Since that day, Nematullah hasn’t been able to sleep well, thinking of his fallen friends. Looking at the wreckage of the classroom, he said: “So many lives were taken in a blink of eye, in a classroom full of students, over 150 maybe, so many dreams dashed in a  moment.”

It had taken Nematullah a lot of discussion and negotiation to persuade his father to let him come to Kabul. His father, as the principal of the school where Nematullah studies, insists that his son studies at a community led religious school in Ghazni. But he came to Kabul with great dreams. He wished to become a dentist. “I have to go back to Ghazni now. I am worried about the security here in Kabul, so are my parents. My father would call me back soon,” says Nematullah with disappointment. “My parents, my four brothers and two sisters want to see me alive”, added Nematullah.

A view of the destroyed classroom in Mau'ud
UNICEF Afghanistan/2018/Mohammadi
Belongings of students who lost their lives, piled together in a corner of the classroom

Battling the trauma

Similarly, Geesu had just taken a seat in the fourth row after the break when the explosion went off. As she ran she was hit by quivers in her back. Outside the class, she fainted. She was then transferred to a hospital by her friends.

Geesu has five brothers and 4 sisters. A grade-12-student who came to Kabul from Jaghori district of Ghazni province to prepare for the university entry exam. She has recovered physically, but traumatized yet.

“I had great plans when I came to Kabul. I wanted to prepare well for the university entry exam, to score high grades so I can pursue my studies in Law, to become a prosecutor in the future. Now, I am so concerned and so stressed. I fear sitting in a classroom. No matter how good a teacher is, I can’t concentrate, I can’t learn, thinking of that tragic day, loosing so many of my friends in the attack on our classroom, no matter where, what school and classroom, I feel unsafe.”

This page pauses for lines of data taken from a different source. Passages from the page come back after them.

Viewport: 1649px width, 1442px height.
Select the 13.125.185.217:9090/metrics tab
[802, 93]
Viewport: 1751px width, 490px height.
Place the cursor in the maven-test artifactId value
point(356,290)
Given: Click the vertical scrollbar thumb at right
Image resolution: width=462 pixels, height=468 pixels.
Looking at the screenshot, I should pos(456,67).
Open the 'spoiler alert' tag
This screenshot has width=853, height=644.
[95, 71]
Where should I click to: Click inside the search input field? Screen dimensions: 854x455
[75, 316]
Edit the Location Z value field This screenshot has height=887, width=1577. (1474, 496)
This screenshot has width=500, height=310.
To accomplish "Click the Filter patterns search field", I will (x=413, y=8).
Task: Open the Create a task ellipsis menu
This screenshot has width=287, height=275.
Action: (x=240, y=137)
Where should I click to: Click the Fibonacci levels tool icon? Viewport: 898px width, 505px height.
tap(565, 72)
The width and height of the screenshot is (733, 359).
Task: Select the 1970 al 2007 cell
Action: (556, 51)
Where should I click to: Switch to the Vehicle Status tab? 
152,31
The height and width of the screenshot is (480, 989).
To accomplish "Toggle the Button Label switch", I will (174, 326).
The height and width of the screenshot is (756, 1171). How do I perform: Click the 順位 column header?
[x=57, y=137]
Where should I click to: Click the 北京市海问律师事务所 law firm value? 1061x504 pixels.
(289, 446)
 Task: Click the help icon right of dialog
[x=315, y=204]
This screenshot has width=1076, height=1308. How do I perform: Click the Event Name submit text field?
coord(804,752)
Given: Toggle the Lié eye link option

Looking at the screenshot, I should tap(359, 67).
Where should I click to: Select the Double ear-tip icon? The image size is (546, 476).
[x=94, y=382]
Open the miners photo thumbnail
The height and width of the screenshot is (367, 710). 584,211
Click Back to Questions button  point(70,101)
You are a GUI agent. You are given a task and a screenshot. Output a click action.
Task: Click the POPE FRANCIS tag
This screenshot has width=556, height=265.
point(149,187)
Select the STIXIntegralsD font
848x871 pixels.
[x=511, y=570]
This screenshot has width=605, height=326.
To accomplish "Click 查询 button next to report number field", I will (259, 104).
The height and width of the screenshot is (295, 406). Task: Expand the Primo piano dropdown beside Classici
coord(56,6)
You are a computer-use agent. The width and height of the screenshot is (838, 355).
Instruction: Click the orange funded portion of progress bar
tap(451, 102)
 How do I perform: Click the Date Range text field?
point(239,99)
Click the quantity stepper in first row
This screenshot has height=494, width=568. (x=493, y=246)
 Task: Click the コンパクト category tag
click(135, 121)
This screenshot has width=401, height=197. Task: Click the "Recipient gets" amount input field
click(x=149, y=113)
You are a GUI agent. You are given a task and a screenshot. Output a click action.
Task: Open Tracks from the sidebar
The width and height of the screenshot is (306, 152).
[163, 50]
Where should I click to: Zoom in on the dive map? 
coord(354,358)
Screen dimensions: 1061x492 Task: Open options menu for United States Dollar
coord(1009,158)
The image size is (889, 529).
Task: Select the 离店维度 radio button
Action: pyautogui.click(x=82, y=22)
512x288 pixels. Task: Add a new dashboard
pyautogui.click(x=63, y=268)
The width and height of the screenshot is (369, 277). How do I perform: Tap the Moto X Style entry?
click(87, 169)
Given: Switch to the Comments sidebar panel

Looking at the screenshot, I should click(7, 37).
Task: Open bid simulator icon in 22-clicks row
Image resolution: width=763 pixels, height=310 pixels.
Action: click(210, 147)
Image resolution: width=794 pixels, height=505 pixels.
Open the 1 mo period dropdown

Determined to surmount the odds and become the agents of change

Though worried about future, Geesu is certain about one thing. She doesn’t have to give up. She is determined to stay and to learn. She hasn’t even talked to her family about what she went through lest they call her back home. She has planned to prepare for ‘Kankoor’ before she goes back to Ghazni for her final exams. “I have never been so more determined to peruse my education and achieve what I have always wished for,” says Geesu.

“Nothing weakens me. To many others who went through these hardships, do not stop, educate yourself, and gain knowledge. That is the key to our success. It takes time, but it’s so close to us. We are the ones to rebuild our devastated country, we are the future,” says determined Geesu.

Two days after the attack, students from the previous year installed a banner on gate of the Mau’ud Educational Centre saying: ‘We will rebuild you Mau’ud
UNICEF Afghanistan/2018/Mohammadi

Two days after the attack, students from the previous year installed a banner on gate of the Mau’ud Educational Centre saying: ‘We will rebuild you Mau’ud'.

 

The attack on the educational centre in Kabul killed at least 40 teenage students, boys and girls and injured many others who were studying for the university entrance exam (Kankoor). There is currently an estimated 3.7 million children out-of-school in Afghanistan who are often found in areas affected by insecurity and violence. Since the start of 2018, over 1000 schools across Afghanistan have been forced to close at some point due to direct attack, threats or intimidation, with over 500,000 children missing out on learning.